**WRITTEN TASK**:
Retype the entries from the beginning through the line containing "pyautogui.click(x=1483, y=18)", with the pictures left out.

Data listing

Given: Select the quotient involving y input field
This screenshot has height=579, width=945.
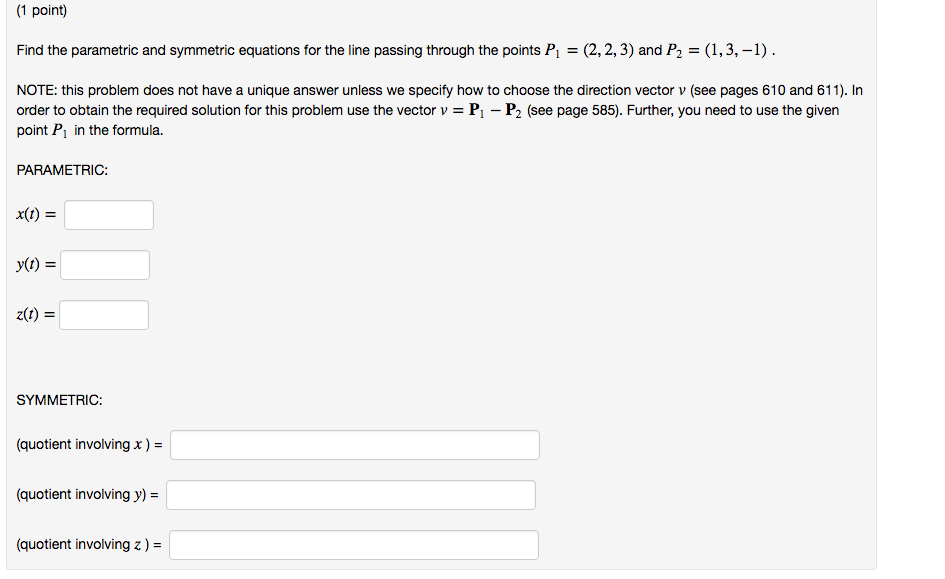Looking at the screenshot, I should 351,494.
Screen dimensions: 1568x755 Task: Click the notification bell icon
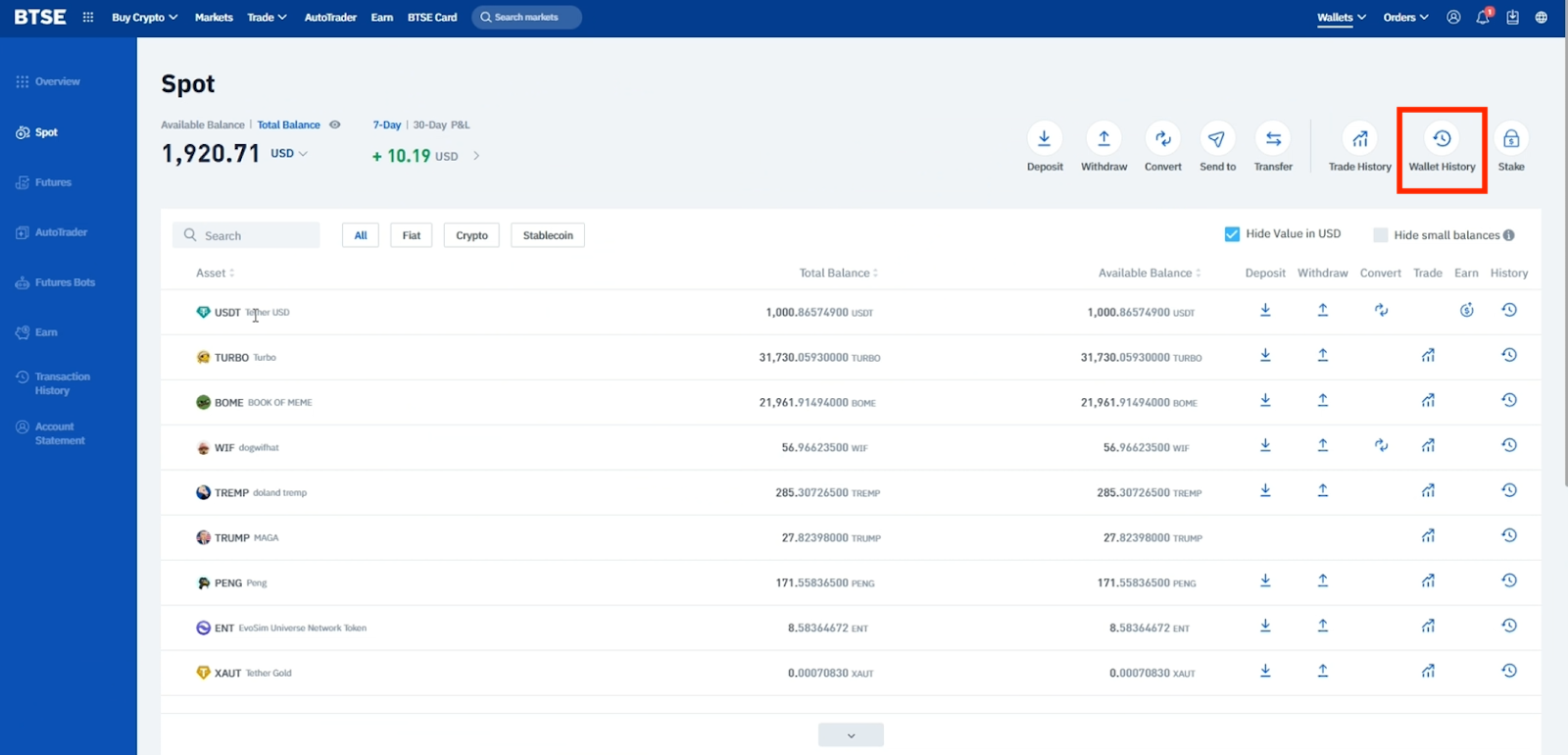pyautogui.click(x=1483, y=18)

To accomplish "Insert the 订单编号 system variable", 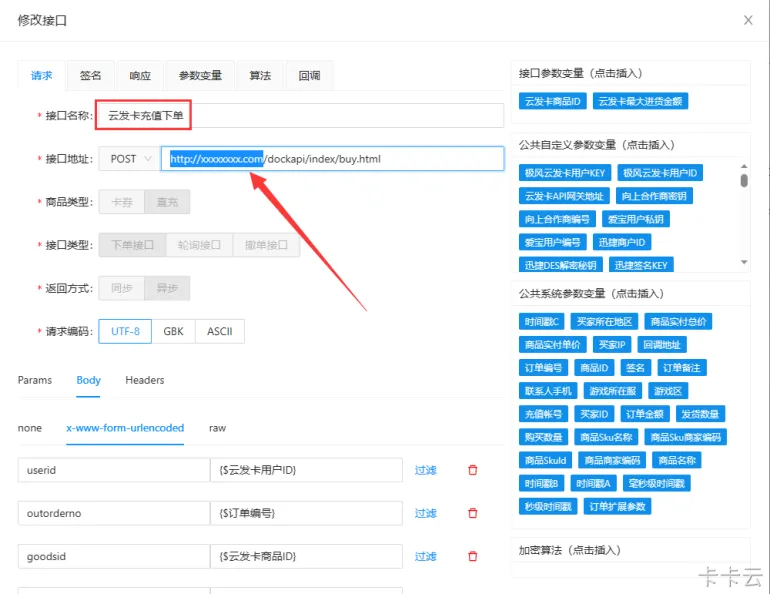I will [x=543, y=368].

**THE COMPLETED TASK**:
Given: Select the quotient involving y input field
This screenshot has height=579, width=945.
Looking at the screenshot, I should 351,494.
Screen dimensions: 1568x755 Task: Click the notification bell icon
pyautogui.click(x=1483, y=18)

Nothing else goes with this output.